What I felt was missing from the consumer genomic space and what I built.

Hello! My name is Eric. I appreciate you checking out Varia. My goal is for this to be a genuinely useful tool founded on strict policies of validation and fact-checking to produce reliable and potentially actionable information for the general people.

I have had a semi-obsession with health and well-being most of my life. My issue for a long time was that I did not have high quality mentors and I did not know where to look. I "Googled around" for medical and health guidance; perhaps some of you are familiar with this tactic.

I did my 23andMe genome without having a good reason to do it. I mostly just thought it would be interesting to have my genome scanned and see if any surprises came from it. The results were interesting, but surface level. Years went by and I started listening to the likes of Peter Attia, Rhonda Patrick and Andrew Huberman. I learned somewhere around 2018/19 that Rhonda Patrick offered a tool where you could run your raw 23andMe data through it and you would be given a detailed PDF of your genome which was not visible on 23andMe. This is where I discovered I am APOE 4/4. This discovery cemented my interest in genomic interpretation.
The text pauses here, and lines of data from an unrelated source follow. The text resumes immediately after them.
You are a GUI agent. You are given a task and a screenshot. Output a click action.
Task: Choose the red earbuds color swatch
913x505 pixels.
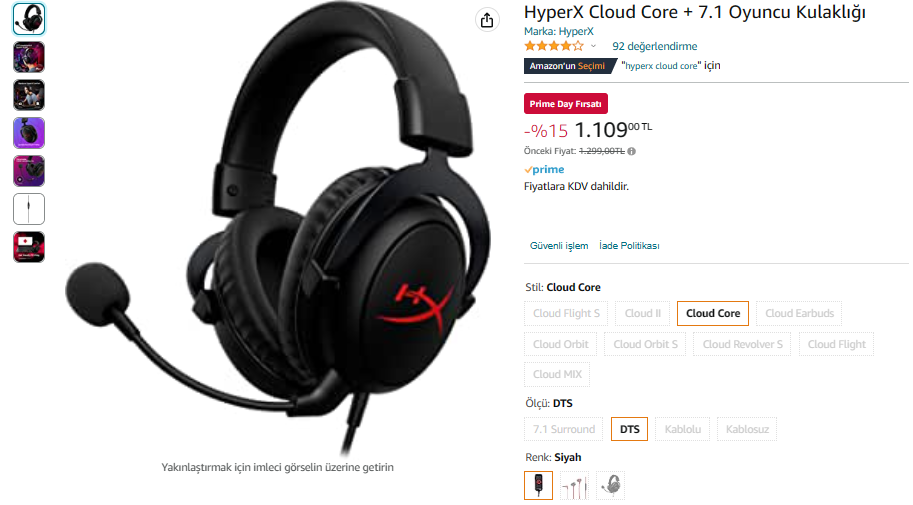574,485

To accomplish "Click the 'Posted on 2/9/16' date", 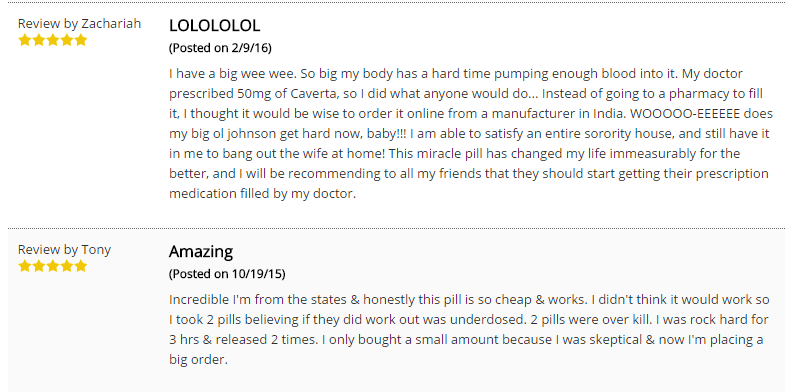I will [220, 48].
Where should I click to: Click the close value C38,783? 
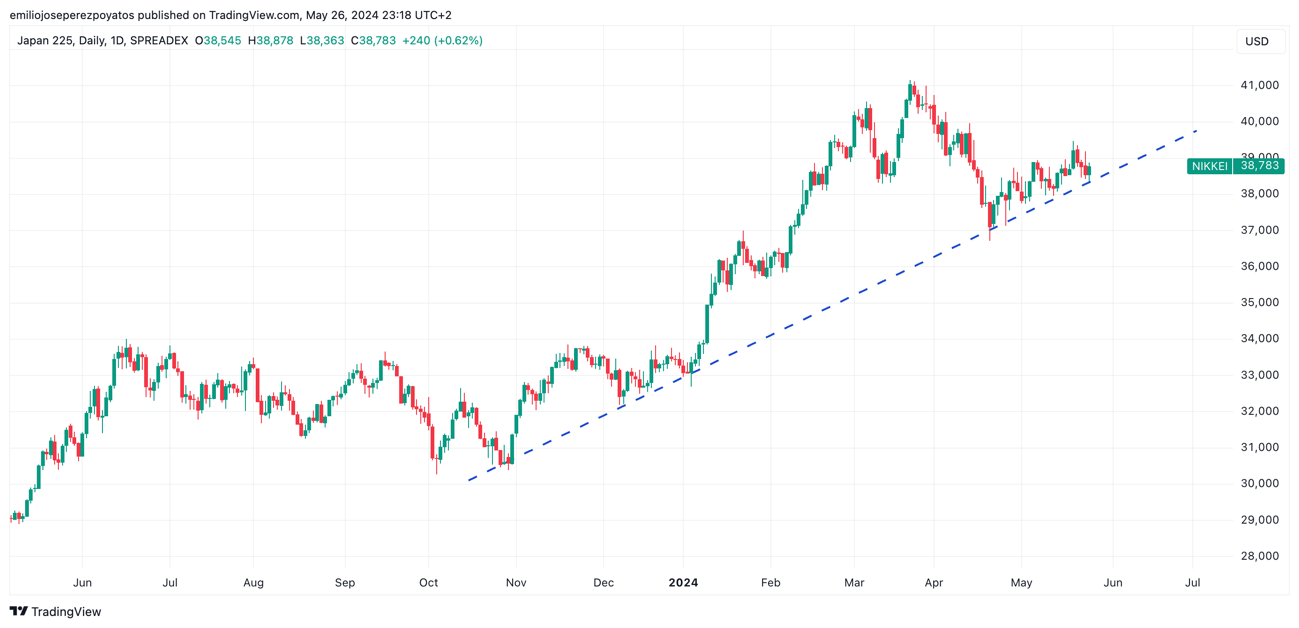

I learned how much was possible through conversation with my clinician, focused on mitigating the chances of the worst-case scenario rather than eliminating an apparent threat.

The main issue I had was that, while my genome did not change, the science did and most importantly for my knowledge, the tools available to me were not sufficient to get the information I wanted, or at least in a way I found actionable. Every few months, new literature would land that shifted the interpretation of a variant I already knew I carried, and I had no way to fold that in or a single resource to use. The dense raw-data tools went the other direction. They surfaced thousands of associations without ranking them, which is a useful thing if you are a researcher and an overwhelming thing if you are trying to decide what to do this week. The mass-market consumer tests sat in a third place, gamifying traits and ancestry while leaving the variants that actually matter for someone with my genotype either absent or buried.

I built Varia for the question I actually had. Given this genotype, what should I be ready to discuss with my doctor at my next appointment? The answer Varia provides is a curated set of 221 insights across 84 variants in 12 health domains, kept current as the literature evolves, with the editorial discipline made visible so you can decide whether to trust it. Instead of a tool giving users the ability to wade through an endless sea of currently uninteresting and distracting data, Varia exclusively offers vetted resources in an effort to create the first trusted active (and growing) genetic tracker. I am not trying to convince anyone of anything; my goal is to create a centralized and reliable resource for the growing genetic field as it relates to those who wish to explore their own genome (specifically in actionable ways). Every editorial choice on this site assumes the reader is making decisions that matter.

I am one person doing this work. If you believe something is wrong on this site, you can email me at editorial@variagenome.com and I can promise you that I will investigate and apply the relevant updates, as proven applicable.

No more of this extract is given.